Here is one of my homework in the topology class: Show that $S^n=\{x_0\}\cup_{C_{x_0}} e^n$, where $C_{x_0}:S^{n-1}=\partial e^n\rightarrow \{x_0\}$ is the constant map.
My attempt: We construct a map
\begin{align}\varphi: \{x_0\}\sqcup e^n&\rightarrow S^{n}\\ x_0&\mapsto S=(0,\dots,0,1)\\ \rho(y_1,\cdots,y_n)&\mapsto (\sin (\rho\pi) y_1,\dots, \sin (\rho \pi) y_n,\cos \rho\pi ) \quad ((y_1,\cdots, y_n) \ is \ a \ unit \ vector ) \end{align}
i.e. $\varphi$ maps every radius of $e^n$ to a meridian of $S^n$. Then the decomposition space $\{\varphi^{-1}(p):p\in S^n\}$ is exactly the adjunction space $S^n=\{x_0\}\cup_{C_{x_0}} e^n$. So if one can show that $\varphi$ is a quotient map, by some argument in the quotient space, one can conclude that $\{x_0\}\cup_{C_{x_0}} e^n$ is homeomorphic to $S^n$.

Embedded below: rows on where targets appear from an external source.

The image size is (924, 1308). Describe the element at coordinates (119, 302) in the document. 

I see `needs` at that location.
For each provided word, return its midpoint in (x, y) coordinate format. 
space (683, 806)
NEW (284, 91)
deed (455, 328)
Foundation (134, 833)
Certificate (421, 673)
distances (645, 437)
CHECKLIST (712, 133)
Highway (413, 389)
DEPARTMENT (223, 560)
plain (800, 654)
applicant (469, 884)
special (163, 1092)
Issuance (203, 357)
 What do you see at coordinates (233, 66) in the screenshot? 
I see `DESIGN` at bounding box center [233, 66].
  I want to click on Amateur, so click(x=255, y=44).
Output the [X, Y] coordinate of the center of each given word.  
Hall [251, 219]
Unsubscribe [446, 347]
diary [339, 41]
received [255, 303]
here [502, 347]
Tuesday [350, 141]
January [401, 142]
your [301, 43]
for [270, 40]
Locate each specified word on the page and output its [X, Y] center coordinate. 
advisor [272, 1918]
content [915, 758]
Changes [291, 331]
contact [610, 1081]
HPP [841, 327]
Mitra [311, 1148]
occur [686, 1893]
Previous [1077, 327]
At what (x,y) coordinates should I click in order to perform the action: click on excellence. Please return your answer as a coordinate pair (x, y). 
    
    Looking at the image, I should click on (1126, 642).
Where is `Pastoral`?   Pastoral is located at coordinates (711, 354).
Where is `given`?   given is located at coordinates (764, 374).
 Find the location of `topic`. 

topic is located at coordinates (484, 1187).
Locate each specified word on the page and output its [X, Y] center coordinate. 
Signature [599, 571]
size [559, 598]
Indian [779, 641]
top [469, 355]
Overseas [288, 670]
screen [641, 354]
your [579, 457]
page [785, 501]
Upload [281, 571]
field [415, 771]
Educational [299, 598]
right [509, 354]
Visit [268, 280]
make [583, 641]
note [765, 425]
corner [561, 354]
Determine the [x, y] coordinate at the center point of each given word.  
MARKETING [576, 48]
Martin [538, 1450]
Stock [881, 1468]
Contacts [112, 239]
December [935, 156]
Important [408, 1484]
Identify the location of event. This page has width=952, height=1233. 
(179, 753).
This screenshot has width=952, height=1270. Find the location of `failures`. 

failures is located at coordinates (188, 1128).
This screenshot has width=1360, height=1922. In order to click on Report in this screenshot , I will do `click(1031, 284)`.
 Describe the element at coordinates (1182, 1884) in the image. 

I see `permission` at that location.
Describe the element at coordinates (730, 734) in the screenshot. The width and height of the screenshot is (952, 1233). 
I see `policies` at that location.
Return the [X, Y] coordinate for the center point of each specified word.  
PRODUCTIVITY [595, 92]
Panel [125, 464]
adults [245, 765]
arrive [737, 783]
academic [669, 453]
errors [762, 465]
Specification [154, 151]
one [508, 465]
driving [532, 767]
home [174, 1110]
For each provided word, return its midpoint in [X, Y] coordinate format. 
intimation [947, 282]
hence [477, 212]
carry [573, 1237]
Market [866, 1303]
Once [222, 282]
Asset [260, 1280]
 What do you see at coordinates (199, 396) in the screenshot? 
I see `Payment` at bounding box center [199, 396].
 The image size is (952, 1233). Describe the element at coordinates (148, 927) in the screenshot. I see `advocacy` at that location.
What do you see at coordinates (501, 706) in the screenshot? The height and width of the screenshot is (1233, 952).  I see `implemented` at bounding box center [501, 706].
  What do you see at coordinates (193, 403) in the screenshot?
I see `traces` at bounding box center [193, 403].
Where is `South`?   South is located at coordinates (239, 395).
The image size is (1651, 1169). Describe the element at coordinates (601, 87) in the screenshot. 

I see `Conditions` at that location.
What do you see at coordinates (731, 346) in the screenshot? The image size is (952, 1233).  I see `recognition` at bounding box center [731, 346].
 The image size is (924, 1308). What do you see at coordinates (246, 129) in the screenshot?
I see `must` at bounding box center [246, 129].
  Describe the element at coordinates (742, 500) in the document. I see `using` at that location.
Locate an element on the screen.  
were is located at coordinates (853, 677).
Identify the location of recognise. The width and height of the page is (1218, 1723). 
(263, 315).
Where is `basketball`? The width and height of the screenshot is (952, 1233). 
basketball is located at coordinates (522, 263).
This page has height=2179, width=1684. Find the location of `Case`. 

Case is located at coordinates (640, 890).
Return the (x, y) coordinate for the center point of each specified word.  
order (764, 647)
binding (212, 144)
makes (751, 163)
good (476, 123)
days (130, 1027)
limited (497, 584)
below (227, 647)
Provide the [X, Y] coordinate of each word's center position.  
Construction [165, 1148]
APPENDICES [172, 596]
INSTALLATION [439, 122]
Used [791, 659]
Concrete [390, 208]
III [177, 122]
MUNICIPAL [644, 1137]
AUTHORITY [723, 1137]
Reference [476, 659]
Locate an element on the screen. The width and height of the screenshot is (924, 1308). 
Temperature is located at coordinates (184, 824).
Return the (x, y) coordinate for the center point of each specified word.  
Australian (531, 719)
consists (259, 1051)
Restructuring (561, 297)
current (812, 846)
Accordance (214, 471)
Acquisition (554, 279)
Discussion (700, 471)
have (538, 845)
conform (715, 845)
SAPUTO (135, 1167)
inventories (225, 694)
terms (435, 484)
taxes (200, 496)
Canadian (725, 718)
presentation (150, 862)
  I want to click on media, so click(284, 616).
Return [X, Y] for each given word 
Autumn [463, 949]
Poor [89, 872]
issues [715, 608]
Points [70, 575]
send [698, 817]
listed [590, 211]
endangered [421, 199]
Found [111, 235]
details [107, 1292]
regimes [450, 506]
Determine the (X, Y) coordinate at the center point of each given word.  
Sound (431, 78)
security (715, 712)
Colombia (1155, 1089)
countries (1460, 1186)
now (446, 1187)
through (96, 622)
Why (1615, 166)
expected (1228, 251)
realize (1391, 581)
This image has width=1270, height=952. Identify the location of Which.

But I cannot precisely write down the argument to show $\varphi$ is a quotient map. Are there any hints? Or perhaps there is a more direct way to show this?
Any helps or hints are welcomed, thanks!
I prefer to write $D^n$ instead of $e^n$. We attach $D^n$ to $x_0$ by the constant map $c : S^{n-1} = \partial D^n \to \{x_0\}$. The adjunction space $\{x_0\} \cup_c D^n$ is clearly homeomorphic to the quotient $D^n/S^{n-1}$. That $D^n/S^{n-1} \approx S^n$ has been adressed several times in this forum, for example in $B^n/S^{n-1}$ is homeomorphic to $S^n$.
Your map $\varphi : D^n \to S^n $ is fine, but to prove that is a quotient map identiyfing $S^{n-1}$ to the point $(0,\ldots,0,-1)$ you must verify the following:
$\varphi$ is continuous in $0$. The "problem" here is that your definition amounts to $$\varphi(y) = \begin{cases} \left(\sin (\lVert y \rVert \pi) \frac{y}{\lVert y \rVert}, \cos(\lVert y \rVert \pi)\right) & y \ne 0 \\ (0,\ldots,0,1) & y = 0 \end{cases}$$ Continuity on $D^n \setminus \{0\}$ is obvious. To show continuity in $0$, consider any sequence $(y_n)$ in $D^n \setminus \{0\}$ such that $y_n \to 0$. Then $\sin (\lVert y_n \rVert \pi) \to 0$ and $\cos (\lVert y_n \rVert \pi) \to 1$. Since all $\frac{y_n}{\lVert y_n \rVert}$ have norm $1$, we see that $\sin (\lVert y_n \rVert \pi)\frac{y_n}{\lVert y_n \rVert} \to 0 \in \mathbb R^n$. Thus $\varphi(y_n) \to \varphi(0)$.
$\varphi$ is onto. I leave this to you.
Since $D^n$ is compact and $S^n$ is Hausdorff, $\varphi$ is a closed map and hence a quotient map.
$\varphi(S^{n-1}) = \{(0,\ldots, 0,-1) \}$. This is obvious from the definition.
$\varphi$ maps $D^n \setminus S^{n-1}$ bijectively onto $S^n \setminus \{(0,\ldots, 0,-1)$. I leave this to you.